As you can see, received = yield statement pause the wait for a value until we call gen.send() and continues. Using this pattern, we can create a coroutine to calculate runnig average as below.

def running_average():
    total = 0
    count = 0
    average = None
    
    while True:
        value = yield average  # Yield current average, receive new value
        total += value
        count += 1
        average = total / count

avg = running_average()
next(avg)  # Priming the generator - i.e advancing it to the first yield expression

print(avg.send(10))   # 10.0
print(avg.send(20))   # 15.0
print(avg.send(30))   # 20.0
print(avg.send(40))   # 25.0

3. close() on Generators

close() can be used to stop a generator early on specific conditions. Internally it raises a special exception called GeneratorExit inside the generator. One example this is useful is to perform resource cleanup.

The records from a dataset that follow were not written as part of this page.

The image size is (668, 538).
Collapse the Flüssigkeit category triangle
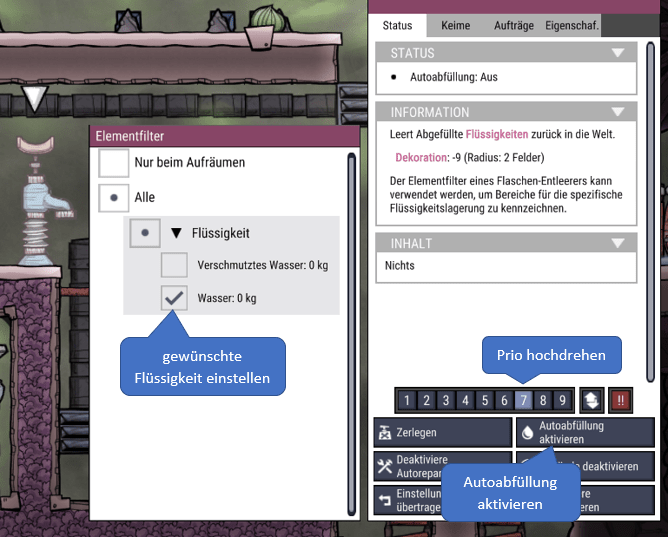click(176, 233)
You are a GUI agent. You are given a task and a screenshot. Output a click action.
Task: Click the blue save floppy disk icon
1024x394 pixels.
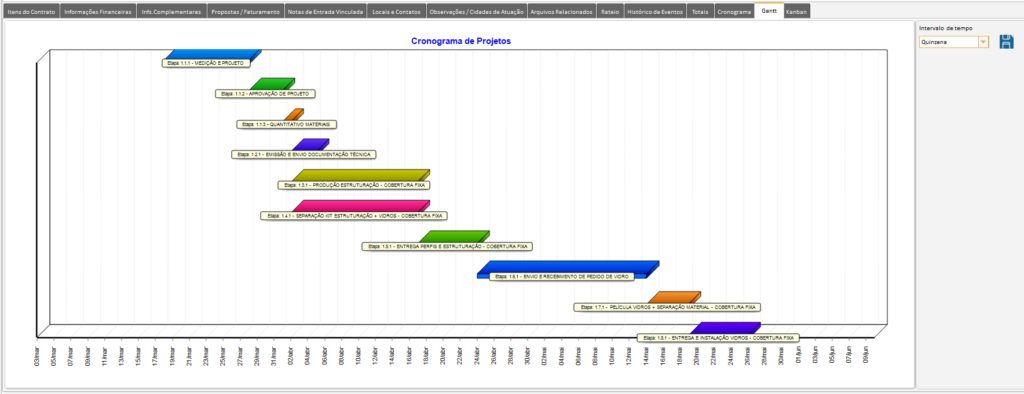[1006, 42]
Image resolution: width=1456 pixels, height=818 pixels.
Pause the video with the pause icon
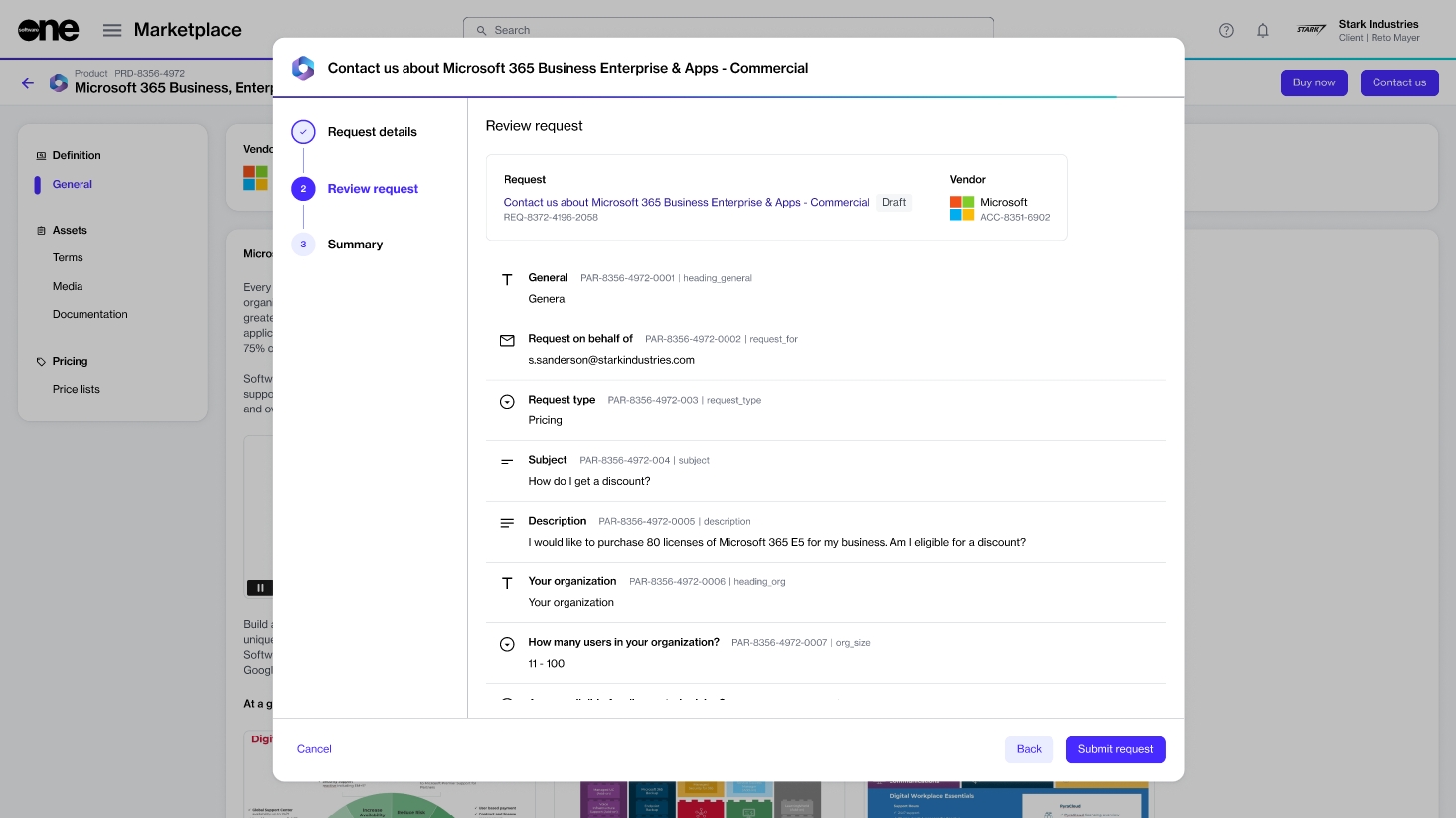pyautogui.click(x=260, y=588)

def file_reader(file_path):
    f = open(file_path)
    try:
        for line in f:
            yield line
    finally:
        print("Closing file")
        f.close()

g = file_reader("test.txt")

print(next(g))
print(next(g))
g.close() # call close() on the generator object causing it to reach the *finally* section inside the file_reader method

Thank you!

I hope you have learned something useful from this blog post that you can direcly apply in your day to day development workflows. Generators in Python is one of the fundemantal and powerful features as it can largely improve the memory utilization and the performance of your applications. I wish you all the very best for your projects!